Ibadah Haji Sebagai Penakar Sikap Dan Sifat Dari Rendah Hati Dan Kepongahan Manusia

Ibadah Haji Sebagai Penakar Sikap Dan Sifat Dari Rendah Hati Dan Kepongahan Manusia

Oleh : Jacob Ereste
Wartawan Lepas


Salah satu wujud ibadah bagi Umat Islam adalah menunaikan ibadah haji, mujahadah ini adalah untuk menyaksikan kebesaran Allah SWT di Baitullah, wukuf di Arafah dan ritual keagamaan lainnya, termasuk mengunjungi tempat bersejarah yang ditandai oleh keberadaan para Nabi maupun sahabat setia yang banyak bersama wali Allah itu.

Karenanya tidak heran bila bisa mengalami sendiri kejadian dan peristiwa yang mencengangkan, mengagumkam bahkan menakutkan karena semua banyak perbuatan yang telah dilakukan di kampung halaman sebelumnya, bisa terputar ulang. Atau hanya sekedar semacam isyarat saja terhadap perbuatan yang dahulu pernah dilakukan.

Seorang kawan jurnalis yang selalu asyik merekam kisah perjalan haji dari mereka yang baru pulang dari Tanah Suci bagi Umat Islam ini sampai menunda rencana untuk menunaikan ibadah haji yang dia nilai sangat sakral serta penuh nilai-nilai spiritual yang nyata. Dari Ibundanya sendiri yang menunaikan ibadah haji beberapa waktu silam, dia sendiri sempat terperangah menyimak cerita dari saudarinya yang ikut mendampingi sang Ibu selama menjalani ibadah haji itu yang sedemikian mulus dan menyenangkan. Padahal, saat hendak berangkat haji, sang Ibu agak kurang baik kesehatannya. Utama karena telah berusia renta. Kedua karena kurang selera untuk makan, selebihnya secara fisiknya tubuhnya sangat lemah sekedar untuk menopang dirinya sendiri untuk berdiri apalagi hendak berjalan.

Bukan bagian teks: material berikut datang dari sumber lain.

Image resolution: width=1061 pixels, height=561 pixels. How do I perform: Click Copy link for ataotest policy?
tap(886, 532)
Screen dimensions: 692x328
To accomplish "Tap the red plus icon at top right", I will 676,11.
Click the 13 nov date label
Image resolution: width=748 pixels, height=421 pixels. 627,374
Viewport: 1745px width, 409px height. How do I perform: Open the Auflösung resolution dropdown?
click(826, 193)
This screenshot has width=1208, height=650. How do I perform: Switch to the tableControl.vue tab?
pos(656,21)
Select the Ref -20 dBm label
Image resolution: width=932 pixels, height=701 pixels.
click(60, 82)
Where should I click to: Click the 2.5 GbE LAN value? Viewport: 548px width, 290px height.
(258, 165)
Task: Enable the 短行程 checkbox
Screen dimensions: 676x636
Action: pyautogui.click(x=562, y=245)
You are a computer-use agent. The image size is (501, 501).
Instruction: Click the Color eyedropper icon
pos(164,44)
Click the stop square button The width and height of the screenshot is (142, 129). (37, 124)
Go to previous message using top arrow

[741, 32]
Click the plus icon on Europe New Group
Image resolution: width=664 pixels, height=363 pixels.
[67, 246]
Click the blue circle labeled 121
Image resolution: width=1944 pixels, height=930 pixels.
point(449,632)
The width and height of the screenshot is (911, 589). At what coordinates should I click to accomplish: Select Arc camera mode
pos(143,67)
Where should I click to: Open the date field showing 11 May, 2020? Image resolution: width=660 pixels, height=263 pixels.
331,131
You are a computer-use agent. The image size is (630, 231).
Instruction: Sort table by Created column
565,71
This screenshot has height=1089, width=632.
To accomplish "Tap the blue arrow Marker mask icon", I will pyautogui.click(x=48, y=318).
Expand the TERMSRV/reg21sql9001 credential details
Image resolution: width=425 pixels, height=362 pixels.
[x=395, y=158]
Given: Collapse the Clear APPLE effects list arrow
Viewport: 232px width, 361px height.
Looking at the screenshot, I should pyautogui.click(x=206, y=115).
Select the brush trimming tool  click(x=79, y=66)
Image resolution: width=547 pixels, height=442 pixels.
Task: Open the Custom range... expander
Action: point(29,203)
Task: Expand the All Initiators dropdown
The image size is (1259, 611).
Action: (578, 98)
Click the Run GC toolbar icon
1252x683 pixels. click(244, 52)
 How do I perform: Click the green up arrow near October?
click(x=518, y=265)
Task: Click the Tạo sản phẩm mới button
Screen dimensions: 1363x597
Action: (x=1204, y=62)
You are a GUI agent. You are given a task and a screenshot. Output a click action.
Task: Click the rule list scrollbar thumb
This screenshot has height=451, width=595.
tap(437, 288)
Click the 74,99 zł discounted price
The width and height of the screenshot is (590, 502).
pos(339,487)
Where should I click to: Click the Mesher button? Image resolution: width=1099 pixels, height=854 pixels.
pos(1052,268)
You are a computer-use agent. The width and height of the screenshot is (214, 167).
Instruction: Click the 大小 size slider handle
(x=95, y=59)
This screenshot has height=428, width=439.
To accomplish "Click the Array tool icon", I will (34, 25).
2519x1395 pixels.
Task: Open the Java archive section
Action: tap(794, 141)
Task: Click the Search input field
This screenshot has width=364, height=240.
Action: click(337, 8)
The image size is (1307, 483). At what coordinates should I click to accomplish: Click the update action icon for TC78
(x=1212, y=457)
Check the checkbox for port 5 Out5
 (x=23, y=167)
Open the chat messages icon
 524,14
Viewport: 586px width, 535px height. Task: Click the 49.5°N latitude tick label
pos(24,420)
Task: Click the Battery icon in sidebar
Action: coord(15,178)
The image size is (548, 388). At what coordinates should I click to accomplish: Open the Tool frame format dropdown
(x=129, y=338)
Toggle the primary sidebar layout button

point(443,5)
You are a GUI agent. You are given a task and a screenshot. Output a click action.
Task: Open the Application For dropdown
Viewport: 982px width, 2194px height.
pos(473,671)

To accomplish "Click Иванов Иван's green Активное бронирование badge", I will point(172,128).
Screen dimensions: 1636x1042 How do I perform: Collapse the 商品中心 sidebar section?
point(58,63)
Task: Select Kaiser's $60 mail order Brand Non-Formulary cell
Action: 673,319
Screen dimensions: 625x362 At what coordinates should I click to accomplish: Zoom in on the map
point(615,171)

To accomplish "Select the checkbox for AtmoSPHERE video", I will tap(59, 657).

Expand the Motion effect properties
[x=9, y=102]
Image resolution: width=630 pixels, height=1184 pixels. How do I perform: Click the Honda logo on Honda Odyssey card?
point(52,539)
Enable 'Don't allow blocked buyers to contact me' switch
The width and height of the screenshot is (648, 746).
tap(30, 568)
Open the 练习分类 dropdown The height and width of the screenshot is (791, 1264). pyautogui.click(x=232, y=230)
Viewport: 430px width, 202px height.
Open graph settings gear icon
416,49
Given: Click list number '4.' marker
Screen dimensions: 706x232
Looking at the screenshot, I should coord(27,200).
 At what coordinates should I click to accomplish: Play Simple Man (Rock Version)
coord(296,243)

Sementara anaknya yang juga sudah cukup umur dan pensiun dari pegawai negeri sipil di daerah, pun memiliki tubuh yang terbilang subur dengan bobot tak kurang dari 80 kilogram. Tapi toh, semua berjalan happy yang menyenangkan. Sebab selama di Tanah Suci itu sang Ibu yang telah dibekali dengan kursi roda berikut biaya jasa untuk mereka yang mau mendorong kursi roda itu, bila sang Ibu mengalami kesulitan untuk berjalan, justru sampai kembali ke kampung halaman seusai menunaikan ibadah haji itu, kursi roda yang telah disiapkan itu tidak pernah terpakai. Bahkan segel aslinya dari toko pun tidak sempat dilepaskan.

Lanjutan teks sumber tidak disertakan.